Data rows »

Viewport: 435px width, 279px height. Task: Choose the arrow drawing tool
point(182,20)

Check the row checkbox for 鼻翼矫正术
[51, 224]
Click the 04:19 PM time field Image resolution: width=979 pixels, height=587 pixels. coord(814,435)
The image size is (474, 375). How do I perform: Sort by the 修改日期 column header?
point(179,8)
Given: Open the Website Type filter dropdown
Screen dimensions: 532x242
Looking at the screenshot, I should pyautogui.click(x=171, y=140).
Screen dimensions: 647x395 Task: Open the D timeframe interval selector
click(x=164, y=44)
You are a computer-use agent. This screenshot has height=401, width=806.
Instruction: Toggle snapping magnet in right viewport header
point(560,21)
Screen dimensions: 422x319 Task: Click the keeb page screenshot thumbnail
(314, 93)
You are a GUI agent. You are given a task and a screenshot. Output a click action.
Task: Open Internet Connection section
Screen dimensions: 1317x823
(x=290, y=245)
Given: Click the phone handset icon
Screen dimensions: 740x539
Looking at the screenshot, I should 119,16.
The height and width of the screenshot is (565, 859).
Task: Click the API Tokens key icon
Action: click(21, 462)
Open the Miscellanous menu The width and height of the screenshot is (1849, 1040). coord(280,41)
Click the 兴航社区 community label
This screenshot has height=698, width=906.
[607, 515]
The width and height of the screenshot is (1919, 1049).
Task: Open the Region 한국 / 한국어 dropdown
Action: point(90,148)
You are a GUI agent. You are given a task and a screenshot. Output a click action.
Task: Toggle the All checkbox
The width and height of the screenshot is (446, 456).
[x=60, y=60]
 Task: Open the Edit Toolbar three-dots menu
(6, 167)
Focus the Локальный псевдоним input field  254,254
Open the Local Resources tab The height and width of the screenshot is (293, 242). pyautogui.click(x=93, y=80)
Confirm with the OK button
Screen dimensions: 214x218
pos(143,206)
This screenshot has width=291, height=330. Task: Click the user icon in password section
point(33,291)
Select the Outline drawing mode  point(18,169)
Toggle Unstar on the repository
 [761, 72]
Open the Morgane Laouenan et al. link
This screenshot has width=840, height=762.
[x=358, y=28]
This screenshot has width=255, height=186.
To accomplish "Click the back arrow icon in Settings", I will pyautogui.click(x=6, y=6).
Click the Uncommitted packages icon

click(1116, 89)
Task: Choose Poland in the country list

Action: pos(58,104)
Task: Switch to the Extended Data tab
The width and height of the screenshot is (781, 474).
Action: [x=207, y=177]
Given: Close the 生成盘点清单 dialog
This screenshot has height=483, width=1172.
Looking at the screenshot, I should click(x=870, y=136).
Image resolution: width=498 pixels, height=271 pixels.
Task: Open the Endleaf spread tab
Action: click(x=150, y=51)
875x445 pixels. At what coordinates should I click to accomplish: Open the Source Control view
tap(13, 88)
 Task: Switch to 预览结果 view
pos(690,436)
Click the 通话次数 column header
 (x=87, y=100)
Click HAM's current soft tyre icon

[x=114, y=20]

Exercise details » Turn every line of the entries above into a JSON list of strings, one string per line, and leave out the blank lines.

Complete answer »
[
  "Viewport: 435px width, 279px height. Task: Choose the arrow drawing tool",
  "point(182,20)",
  "Check the row checkbox for 鼻翼矫正术",
  "[51, 224]",
  "Click the 04:19 PM time field Image resolution: width=979 pixels, height=587 pixels. coord(814,435)",
  "The image size is (474, 375). How do I perform: Sort by the 修改日期 column header?",
  "point(179,8)",
  "Given: Open the Website Type filter dropdown",
  "Screen dimensions: 532x242",
  "Looking at the screenshot, I should pyautogui.click(x=171, y=140).",
  "Screen dimensions: 647x395 Task: Open the D timeframe interval selector",
  "click(x=164, y=44)",
  "You are a computer-use agent. This screenshot has height=401, width=806.",
  "Instruction: Toggle snapping magnet in right viewport header",
  "point(560,21)",
  "Screen dimensions: 422x319 Task: Click the keeb page screenshot thumbnail",
  "(314, 93)",
  "You are a GUI agent. You are given a task and a screenshot. Output a click action.",
  "Task: Open Internet Connection section",
  "Screen dimensions: 1317x823",
  "(x=290, y=245)",
  "Given: Click the phone handset icon",
  "Screen dimensions: 740x539",
  "Looking at the screenshot, I should 119,16.",
  "The height and width of the screenshot is (565, 859).",
  "Task: Click the API Tokens key icon",
  "Action: click(21, 462)",
  "Open the Miscellanous menu The width and height of the screenshot is (1849, 1040). coord(280,41)",
  "Click the 兴航社区 community label",
  "This screenshot has height=698, width=906.",
  "[607, 515]",
  "The width and height of the screenshot is (1919, 1049).",
  "Task: Open the Region 한국 / 한국어 dropdown",
  "Action: point(90,148)",
  "You are a GUI agent. You are given a task and a screenshot. Output a click action.",
  "Task: Toggle the All checkbox",
  "The width and height of the screenshot is (446, 456).",
  "[x=60, y=60]",
  " Task: Open the Edit Toolbar three-dots menu",
  "(6, 167)",
  "Focus the Локальный псевдоним input field  254,254",
  "Open the Local Resources tab The height and width of the screenshot is (293, 242). pyautogui.click(x=93, y=80)",
  "Confirm with the OK button",
  "Screen dimensions: 214x218",
  "pos(143,206)",
  "This screenshot has width=291, height=330. Task: Click the user icon in password section",
  "point(33,291)",
  "Select the Outline drawing mode  point(18,169)",
  "Toggle Unstar on the repository",
  " [761, 72]",
  "Open the Morgane Laouenan et al. link",
  "This screenshot has width=840, height=762.",
  "[x=358, y=28]",
  "This screenshot has width=255, height=186.",
  "To accomplish \"Click the back arrow icon in Settings\", I will pyautogui.click(x=6, y=6).",
  "Click the Uncommitted packages icon",
  "click(1116, 89)",
  "Task: Choose Poland in the country list",
  "Action: pos(58,104)",
  "Task: Switch to the Extended Data tab",
  "The width and height of the screenshot is (781, 474).",
  "Action: [x=207, y=177]",
  "Given: Close the 生成盘点清单 dialog",
  "This screenshot has height=483, width=1172.",
  "Looking at the screenshot, I should click(x=870, y=136).",
  "Image resolution: width=498 pixels, height=271 pixels.",
  "Task: Open the Endleaf spread tab",
  "Action: click(x=150, y=51)",
  "875x445 pixels. At what coordinates should I click to accomplish: Open the Source Control view",
  "tap(13, 88)",
  " Task: Switch to 预览结果 view",
  "pos(690,436)",
  "Click the 通话次数 column header",
  " (x=87, y=100)",
  "Click HAM's current soft tyre icon",
  "[x=114, y=20]"
]